Selain itu, terdapat 211 laporan kekerasan yang diterima melalui lembaga layanan mitra Komnas Perempuan di berbagai daerah.

 

“Sekali lagi, itu yang melapor. Padahal kita tahu, banyak korban kekerasan seksual, terutama di ruang digital, yang belum tahu ke mana harus melapor,” katanya.

 

Menurut Maria, sejak menerima laporan, Komnas Perempuan berupaya memastikan korban mendapatkan perlindungan langsung, termasuk bekerja sama dengan Lembaga Perlindungan Saksi dan Korban (LPSK) untuk memastikan keamanan fisik, psikis, dan pemulihan psikologis korban.

 

Daerah 3T Paling Rentan

Maria juga menyoroti persoalan ketimpangan infrastruktur digital di daerah tertinggal, terdepan, dan terluar (3T). Ia menceritakan pengalaman lapangan ketika melakukan pemantauan di daerah pesisir Lampung, di mana akses sinyal sangat terbatas.

 

“Kami pernah ke salah satu pulau kecil di Lampung. Untuk mendapatkan sinyal, kami harus menaruh ponsel di atas pohon. Ini bukan cerita masa lalu, tapi realitas hari ini,” ungkapnya.

 

Kondisi tersebut menunjukkan bahwa masih banyak wilayah di Indonesia yang belum terjangkau teknologi informasi, padahal kasus kekerasan seksual digital juga bisa terjadi di daerah terpencil.

 

“Karena itu, percepatan pembangunan infrastruktur dan edukasi publik di daerah 3T sangat mendesak,” tegasnya.

 

Maria mengapresiasi kerja sama antara Koalisi Damai, Asosiasi Media Siber Indonesia (AMSI), dan berbagai lembaga masyarakat sipil yang berupaya membangun ruang digital yang aman dan berperspektif hak asasi manusia.

 

“Harapan kami, AMSI dan Koalisi Damai dapat berkolaborasi dengan Komnas Perempuan untuk mengedukasi publik dan memperkuat kapasitas SDM, terutama jaringan mitra Komnas Perempuan yang kini berjumlah 173 lembaga di seluruh Indonesia,” jelasnya.

 

Namun, Maria mengingatkan bahwa masih banyak wilayah yang belum memiliki pengadaan layanan kekerasan seksual.
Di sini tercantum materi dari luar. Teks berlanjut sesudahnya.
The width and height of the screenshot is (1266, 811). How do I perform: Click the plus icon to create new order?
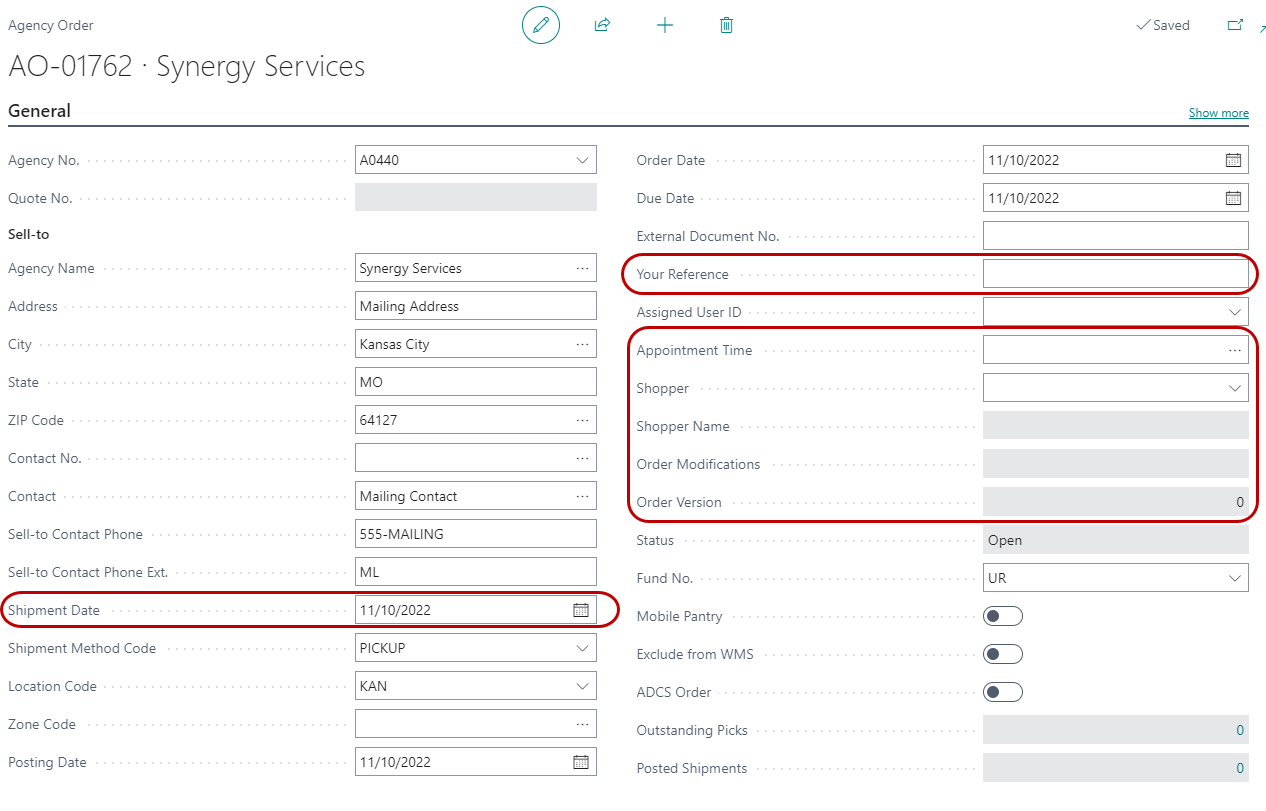[664, 25]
Karena itu, ia mendorong kolaborasi lintas sektor untuk mempercepat pembentukan lembaga layanan di daerah-daerah 3T.

 

Maria menekankan pentingnya regulasi dan literasi digital yang tidak hanya menekankan pada aspek kebebasan berekspresi, tetapi juga penghormatan terhadap martabat dan keselamatan pengguna.

 

“Kita bebas berekspresi di dunia digital, tapi kebebasan itu tetap punya batas yaitu menghargai orang lain. Damai yang kami maksud bukan damai yang represi, tapi damai yang menghormati,” ujarnya.

 

Maria berharap pembangunan ekosistem digital ke depan tidak sekadar menekankan aspek teknologi, tetapi juga nilai-nilai kemanusiaan dan kesetaraan gender agar ruang digital benar-benar menjadi ruang demokratis dan aman bagi semua.